- [Dettagli attività] Riscrivi le righe dalla riga con "You are a computer-use" fino alla riga con "pos(504,110)" compresa, sostituendo "agent" con "assistant" e lasciando tutto il resto invariato. Nella risposta ometti le immagini.

- [Dati in ingresso]
■ ■ ■ ■ ■
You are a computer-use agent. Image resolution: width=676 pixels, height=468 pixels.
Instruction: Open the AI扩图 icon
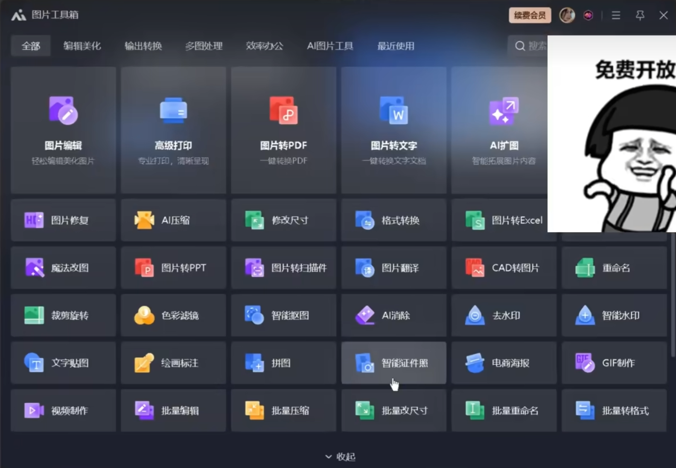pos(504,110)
■ ■ ■ ■ ■
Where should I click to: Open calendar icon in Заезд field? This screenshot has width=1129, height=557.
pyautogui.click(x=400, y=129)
■ ■ ■ ■ ■
- [La risposta]
You are a computer-use assistant. Image resolution: width=676 pixels, height=468 pixels.
Instruction: Open the AI扩图 icon
pos(504,110)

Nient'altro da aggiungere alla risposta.